Kötü, maceracı tüm olumsuzlukların üzerine gitmiş ve deşifre etmiştir.

Zaten normal bir medya kuruluşunun yayın politikası da böyle olmalıdır.

Haksızlığın, makam ve mevkilerin etkisi altına girerek “Hatırı kırılmasın” diye düşünerek hiçbir zaman hakka ve hakkaniyete haksızlık yapmamıştır.

* * *

Evet, sevgili okurlar.

Diyarbakır Söz Gazetesinin sürmanşetten önceki gün “HSYK MASKESİNİ DÜŞÜRDÜ” başlıklı haberi ve “MANŞETTEN” yayınlanan yorumu birçok yönüyle yankı yapmıştır.

Bize gelen teşekkür mailleri, telefonları bu konunun daha detayıyla ele alınarak gazetede geniş yer vermemizi isteyen binlerce okurlarımızdan mesaj aldık.

Biz de bu paralelde bugün daha önceden söz verdiğimiz gibi, aynı o meyanda yola çıkarak bazı tespitlerimizi sizinle paylaşmak istiyoruz.

21 Şubat 2013 Perşembe günkü Yeni Şafak Gazetesinin 22 Gündem sayfasında yayınlanan “BÖYLE ADALET OLMAZ” başlıklı haberi size özetleyerek daha önceden açıklamıştık..

Hatırlama babında zihinleri tazelemek üzere bugün aynı haberi birkaç cümleyle özetlemek istiyoruz.

Şöyle ki;

Yargıtay Başkanı Sayın Ali Alkan Türkiye’de son zamanlarda adalet sisteminin yetersiz kalan ve aksiyon yönlerini düzenlemek ve günümüzün ihtiyaçlarına cevap verebilecek hale getirmek için mevzuatta bu bağlamda usul yasalarında köklü değişiklikler yapıldığını anımsatmıştı.

* * *

Evet, inanıyoruz ki Sayın Başkan’ın bu görüşü paralelinde Türk yargısında daha çok önemli şeylerin değiştirilerek yenilenmesine ihtiyaç duyulacaktır ve kamuoyunun beklentisidir.

Başkan Alkan,  Yargılama hukukunda gerek hukuk mahkemeleri kanunu gerekse ceza mahkemeleri kanununda en önemli delillerden birinin bilirkişi delili olduğunu belirterek, böylesine önemli bir konunun projeye konu yapılmasının çok isabetli bir seçim olduğunu söylüyor.

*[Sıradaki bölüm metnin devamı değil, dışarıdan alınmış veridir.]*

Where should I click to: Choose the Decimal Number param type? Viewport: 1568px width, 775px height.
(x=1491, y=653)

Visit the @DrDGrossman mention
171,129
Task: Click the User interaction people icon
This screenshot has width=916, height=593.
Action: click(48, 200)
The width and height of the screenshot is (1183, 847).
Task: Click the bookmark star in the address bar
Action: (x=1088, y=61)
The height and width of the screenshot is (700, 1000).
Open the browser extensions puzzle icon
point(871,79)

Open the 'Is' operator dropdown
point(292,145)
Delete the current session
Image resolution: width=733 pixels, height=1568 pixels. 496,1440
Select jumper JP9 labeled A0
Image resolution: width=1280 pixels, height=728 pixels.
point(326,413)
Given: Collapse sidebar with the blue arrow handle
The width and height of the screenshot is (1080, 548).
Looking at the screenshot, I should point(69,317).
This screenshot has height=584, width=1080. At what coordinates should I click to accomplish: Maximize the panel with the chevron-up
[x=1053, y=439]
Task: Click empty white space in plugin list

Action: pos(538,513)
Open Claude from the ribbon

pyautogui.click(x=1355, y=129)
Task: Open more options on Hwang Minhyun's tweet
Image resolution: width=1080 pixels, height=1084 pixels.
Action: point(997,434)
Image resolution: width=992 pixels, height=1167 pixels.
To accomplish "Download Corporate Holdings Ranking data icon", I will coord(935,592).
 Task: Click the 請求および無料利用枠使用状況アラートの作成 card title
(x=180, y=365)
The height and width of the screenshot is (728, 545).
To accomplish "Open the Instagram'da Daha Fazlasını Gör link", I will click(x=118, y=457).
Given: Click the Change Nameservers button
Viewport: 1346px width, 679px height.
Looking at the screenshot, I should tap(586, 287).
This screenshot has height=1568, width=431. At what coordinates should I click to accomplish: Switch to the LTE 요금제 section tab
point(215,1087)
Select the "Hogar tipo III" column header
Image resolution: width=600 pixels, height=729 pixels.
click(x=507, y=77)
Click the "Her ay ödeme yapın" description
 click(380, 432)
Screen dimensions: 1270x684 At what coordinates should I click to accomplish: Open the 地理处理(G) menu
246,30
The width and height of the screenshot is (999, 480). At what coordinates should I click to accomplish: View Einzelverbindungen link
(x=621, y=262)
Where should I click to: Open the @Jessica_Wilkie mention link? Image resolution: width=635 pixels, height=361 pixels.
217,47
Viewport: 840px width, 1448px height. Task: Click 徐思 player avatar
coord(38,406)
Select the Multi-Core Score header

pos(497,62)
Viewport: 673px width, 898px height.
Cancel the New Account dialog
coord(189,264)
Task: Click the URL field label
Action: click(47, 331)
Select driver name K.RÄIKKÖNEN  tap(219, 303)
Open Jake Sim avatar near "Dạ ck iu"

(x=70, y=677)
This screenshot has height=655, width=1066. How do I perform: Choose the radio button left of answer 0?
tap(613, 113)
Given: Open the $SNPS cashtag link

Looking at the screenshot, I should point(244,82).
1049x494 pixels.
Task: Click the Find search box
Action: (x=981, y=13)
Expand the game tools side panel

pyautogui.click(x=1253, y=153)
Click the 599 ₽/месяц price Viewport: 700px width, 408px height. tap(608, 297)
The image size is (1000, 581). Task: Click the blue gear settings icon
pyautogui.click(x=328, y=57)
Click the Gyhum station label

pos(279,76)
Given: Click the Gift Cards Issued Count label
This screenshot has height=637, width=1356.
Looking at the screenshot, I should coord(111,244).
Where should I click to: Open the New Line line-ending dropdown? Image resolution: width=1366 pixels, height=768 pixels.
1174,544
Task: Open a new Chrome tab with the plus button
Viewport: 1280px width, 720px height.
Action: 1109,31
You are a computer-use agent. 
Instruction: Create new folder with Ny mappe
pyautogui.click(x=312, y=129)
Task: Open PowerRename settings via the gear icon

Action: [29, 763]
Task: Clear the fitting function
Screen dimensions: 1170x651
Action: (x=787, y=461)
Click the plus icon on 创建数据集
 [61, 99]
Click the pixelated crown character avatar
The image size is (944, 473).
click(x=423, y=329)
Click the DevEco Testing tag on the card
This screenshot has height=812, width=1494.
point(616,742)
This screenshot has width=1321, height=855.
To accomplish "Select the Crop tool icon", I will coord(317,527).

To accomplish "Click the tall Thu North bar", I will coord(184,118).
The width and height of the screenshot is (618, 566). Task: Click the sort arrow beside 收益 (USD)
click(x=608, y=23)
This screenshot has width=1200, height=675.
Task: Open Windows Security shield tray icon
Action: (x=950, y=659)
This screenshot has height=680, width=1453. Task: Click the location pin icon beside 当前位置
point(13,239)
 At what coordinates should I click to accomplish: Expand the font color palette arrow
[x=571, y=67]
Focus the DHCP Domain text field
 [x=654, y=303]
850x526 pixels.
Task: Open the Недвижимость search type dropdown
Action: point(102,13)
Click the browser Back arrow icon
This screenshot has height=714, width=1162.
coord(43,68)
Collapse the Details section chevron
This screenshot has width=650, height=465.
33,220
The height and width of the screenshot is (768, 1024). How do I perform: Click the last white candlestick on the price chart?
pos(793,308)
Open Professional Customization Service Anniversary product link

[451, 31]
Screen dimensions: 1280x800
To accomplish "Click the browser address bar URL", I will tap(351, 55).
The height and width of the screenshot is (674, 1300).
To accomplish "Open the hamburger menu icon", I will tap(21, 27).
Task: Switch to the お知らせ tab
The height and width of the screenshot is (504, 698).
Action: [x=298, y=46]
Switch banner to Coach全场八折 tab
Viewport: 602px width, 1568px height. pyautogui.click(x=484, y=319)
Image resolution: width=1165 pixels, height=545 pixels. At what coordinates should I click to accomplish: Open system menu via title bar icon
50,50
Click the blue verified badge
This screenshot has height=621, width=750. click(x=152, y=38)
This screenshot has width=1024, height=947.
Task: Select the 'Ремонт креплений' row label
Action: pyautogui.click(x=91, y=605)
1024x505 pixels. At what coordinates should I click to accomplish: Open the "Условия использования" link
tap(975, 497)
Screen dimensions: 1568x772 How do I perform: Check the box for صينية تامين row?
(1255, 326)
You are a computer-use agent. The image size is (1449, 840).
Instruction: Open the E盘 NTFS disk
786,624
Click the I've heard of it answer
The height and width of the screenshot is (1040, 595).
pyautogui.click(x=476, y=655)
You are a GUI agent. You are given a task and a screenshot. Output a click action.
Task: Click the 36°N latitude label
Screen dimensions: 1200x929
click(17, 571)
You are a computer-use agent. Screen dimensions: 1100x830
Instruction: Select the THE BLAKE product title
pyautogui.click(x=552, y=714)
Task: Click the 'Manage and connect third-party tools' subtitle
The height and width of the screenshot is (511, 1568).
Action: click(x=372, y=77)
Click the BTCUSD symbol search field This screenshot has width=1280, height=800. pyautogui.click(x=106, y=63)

Alkan “Bu ve benzeri çalışmalara Yargıtay olarak her türlü desteği verdiğimiz gibi, bundan sonra da vermeye devam edeceğimizi belirtmek istiyorum” dedi.

Aynı paralelde Danıştay Başkanı Sayın Hüseyin Karakullukçunun da “Yargı Sistemine İsyan Etti” haberini şöyle özetliyoruz;

“Polis, emniyet teşkilatımız savcı olmuş, bilirkişi de hâkim olmuş, mübaşir de yazı işleri müdürü olmuş, ondan sonra adalet diye bağırıyoruz, yok ya böyle bir şey olmaz..”

***

Doğrusu;

 Türkiye’de gerek Yargıtay Başkanı olsun, gerek Danıştay Başkanı olsun, görüşlerini net olarak açıklayan böyle hukukçuların var olduğu elbette sevindiricidir ve ümit vericidir.

* * *

Evet, sevgili okurlar.

Bu paralelde bugünkü yazımıza “ÖZEL BİLİRKİŞİNİN ATANMASI VE HÂKİMİN TAKDİRİ” olarak atıdığımız başlık elbette ki manidardır.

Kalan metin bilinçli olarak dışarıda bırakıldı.